Do We Ever Get It Right?

Do We Ever Get It Right?

When Emma Grede recently spoke about being “her best mum for three hours,” it sparked something many women quietly feel but rarely say out loud.

And maybe that’s exactly why it matters.

Because underneath the headlines, there’s an uncomfortable truth sitting there: parenting has limits. Emotional, physical, mental limits. And acknowledging them doesn’t make you a bad mum it makes you an honest one. It is refreshing.

For so long, women haven’t been given permission to say that out loud.

We’ve been handed an invisible script: Be present. Be grateful. Be everything. All the time.But real life doesn’t work like that.
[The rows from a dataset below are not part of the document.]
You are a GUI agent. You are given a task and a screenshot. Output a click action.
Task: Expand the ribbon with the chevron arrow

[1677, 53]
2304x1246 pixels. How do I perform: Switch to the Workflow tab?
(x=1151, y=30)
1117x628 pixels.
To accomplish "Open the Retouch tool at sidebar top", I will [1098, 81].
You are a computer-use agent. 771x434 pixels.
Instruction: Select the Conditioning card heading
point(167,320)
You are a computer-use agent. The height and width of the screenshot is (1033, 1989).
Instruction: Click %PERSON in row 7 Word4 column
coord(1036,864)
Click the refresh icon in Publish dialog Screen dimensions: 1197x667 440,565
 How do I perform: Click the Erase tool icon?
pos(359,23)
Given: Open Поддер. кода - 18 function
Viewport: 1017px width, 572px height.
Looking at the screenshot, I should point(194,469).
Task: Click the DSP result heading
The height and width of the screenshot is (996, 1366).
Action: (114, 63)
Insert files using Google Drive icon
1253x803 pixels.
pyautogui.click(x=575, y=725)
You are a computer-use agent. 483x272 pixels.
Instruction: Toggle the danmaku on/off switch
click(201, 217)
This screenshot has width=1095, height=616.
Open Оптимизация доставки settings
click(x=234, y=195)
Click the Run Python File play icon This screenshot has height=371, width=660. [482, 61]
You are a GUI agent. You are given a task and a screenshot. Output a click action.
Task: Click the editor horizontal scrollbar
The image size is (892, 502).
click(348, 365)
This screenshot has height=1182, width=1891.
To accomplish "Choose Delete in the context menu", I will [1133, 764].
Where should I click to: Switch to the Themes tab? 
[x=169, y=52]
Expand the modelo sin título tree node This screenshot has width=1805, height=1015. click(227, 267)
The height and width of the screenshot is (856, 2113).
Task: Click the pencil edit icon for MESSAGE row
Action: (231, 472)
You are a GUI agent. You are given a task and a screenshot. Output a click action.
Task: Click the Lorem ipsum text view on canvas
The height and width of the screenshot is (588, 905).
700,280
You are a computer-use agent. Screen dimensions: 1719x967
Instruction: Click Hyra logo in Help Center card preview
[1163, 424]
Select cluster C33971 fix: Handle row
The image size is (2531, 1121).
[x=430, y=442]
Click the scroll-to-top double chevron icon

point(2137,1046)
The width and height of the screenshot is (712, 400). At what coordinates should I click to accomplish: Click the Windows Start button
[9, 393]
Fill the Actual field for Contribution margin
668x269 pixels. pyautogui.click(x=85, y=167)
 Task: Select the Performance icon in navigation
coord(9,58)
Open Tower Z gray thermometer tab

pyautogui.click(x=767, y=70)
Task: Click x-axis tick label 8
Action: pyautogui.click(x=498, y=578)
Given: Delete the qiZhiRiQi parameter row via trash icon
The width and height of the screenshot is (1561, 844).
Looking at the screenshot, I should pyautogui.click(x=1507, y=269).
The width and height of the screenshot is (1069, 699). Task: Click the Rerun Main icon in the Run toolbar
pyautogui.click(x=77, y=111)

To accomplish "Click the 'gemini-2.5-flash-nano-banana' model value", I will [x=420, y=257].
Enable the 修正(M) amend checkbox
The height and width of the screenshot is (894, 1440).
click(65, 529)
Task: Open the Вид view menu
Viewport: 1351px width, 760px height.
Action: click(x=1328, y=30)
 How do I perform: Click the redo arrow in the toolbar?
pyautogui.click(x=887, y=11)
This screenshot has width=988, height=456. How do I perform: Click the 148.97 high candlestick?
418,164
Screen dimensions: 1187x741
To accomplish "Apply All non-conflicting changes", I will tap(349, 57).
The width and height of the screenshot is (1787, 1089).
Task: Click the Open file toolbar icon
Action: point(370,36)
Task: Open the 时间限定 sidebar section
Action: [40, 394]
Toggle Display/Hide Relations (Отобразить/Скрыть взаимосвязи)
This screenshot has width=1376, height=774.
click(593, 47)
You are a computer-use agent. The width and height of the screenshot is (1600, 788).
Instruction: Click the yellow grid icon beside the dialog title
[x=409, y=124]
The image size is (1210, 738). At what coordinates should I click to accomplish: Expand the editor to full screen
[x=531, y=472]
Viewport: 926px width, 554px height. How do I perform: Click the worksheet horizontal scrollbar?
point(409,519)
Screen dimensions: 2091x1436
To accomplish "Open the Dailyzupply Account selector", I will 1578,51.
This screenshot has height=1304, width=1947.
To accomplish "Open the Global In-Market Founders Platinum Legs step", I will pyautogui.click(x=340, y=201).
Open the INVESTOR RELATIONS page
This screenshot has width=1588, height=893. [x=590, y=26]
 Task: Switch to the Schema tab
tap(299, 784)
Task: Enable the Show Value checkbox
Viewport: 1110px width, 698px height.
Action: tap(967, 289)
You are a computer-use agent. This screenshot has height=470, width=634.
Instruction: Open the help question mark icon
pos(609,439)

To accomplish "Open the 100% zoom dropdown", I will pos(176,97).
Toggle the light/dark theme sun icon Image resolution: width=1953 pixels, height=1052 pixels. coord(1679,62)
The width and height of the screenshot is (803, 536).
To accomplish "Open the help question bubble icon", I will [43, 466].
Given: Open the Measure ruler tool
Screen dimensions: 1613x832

After a few hours whether it’s three, six, or twelve we get tired. The noise gets louder. The questions get sharper. The patience gets thinner. That doesn’t mean we love our children any less. It means we’re human. So when someone like Emma says, “this is my limit,” it doesn’t feel shocking it feels…refreshing.

Every mother builds her life around a set of choices. Some intentional. Some reactive. Some shaped by circumstance more than desire. And yet, no matter which path we take, there’s always a quiet question lingering:

Did I do this the right way?

If you build your career and structure your time away from your children, you might wonder if you’re missing moments.

If you build your life around being there school runs, pickups, the everyday you might wonder what you’ve put on hold.

If you try to do both at the same time, you’re likely juggling constantly, feeling like you’re never fully in one place. There is no version without doubt.

Different Paths, Same Weight

You see it everywhere.The mum who works full-time and is fully present when she’s home she has to be structured, clear, defined super organised! 

The mum who builds something of her own so she can be around more but finds herself working in the margins, in the chaos, in between everything else.

The mum who steps away from work entirely and later questions what she’s lost or gained.

None of these paths are easier. They’re just different kinds of hard.

And sometimes, if we’re honest, we look at each other and feel a flicker of envy.Not because one is better but because each one holds something we’ve had to give up.

The Freedom Our Mothers Didn’t Have

What’s powerful and easy to overlook is this: We have choices. Many of us are living in a generation where we can design our lives in ways our mothers couldn’t. We can build businesses. Step in and out of careers. Work flexibly. Redefine what success and motherhood look like.

And yet, with that freedom comes pressure. Because when you can choose, every choice feels heavier. There’s no single “right way” to point to anymore. No fixed model to follow. Just a constant stream of decisions and the responsibility of owning them.

So…Do We Ever Get It Right?

Maybe that’s the wrong question. Maybe it’s not about getting it “right.” Maybe it’s about being aligned.

Aligned with what you value. Aligned with what you can handle. Aligned with the kind of life you want to build for yourself and your family. 

A Different Kind of Empowerment

At its core, this isn’t about judging one way of motherhood against another. It’s about widening the space. A space where:

  • You can admit your limits without guilt
  • You can change your mind without shame
  • You can admire someone else’s path without questioning your own
  • You can build a life that actually fits you

As a brand and as women we don’t stand for one version of this journey. We stand for all of them.

  • For the women building businesses during nap time. 
  • For the women leading boardrooms and making the most of evenings.
  • For the women doing both and feeling stretched.
  • For the women still figuring it out.

You don’t have to do it like your mum did. You don’t have to do it like your friends do. You don’t have to do it like Emma does. You just have to do it in a way that feels right for you and be brave enough to own it.

Because the real power?

Isn’t in choosing perfectly. It’s in choosing confidently.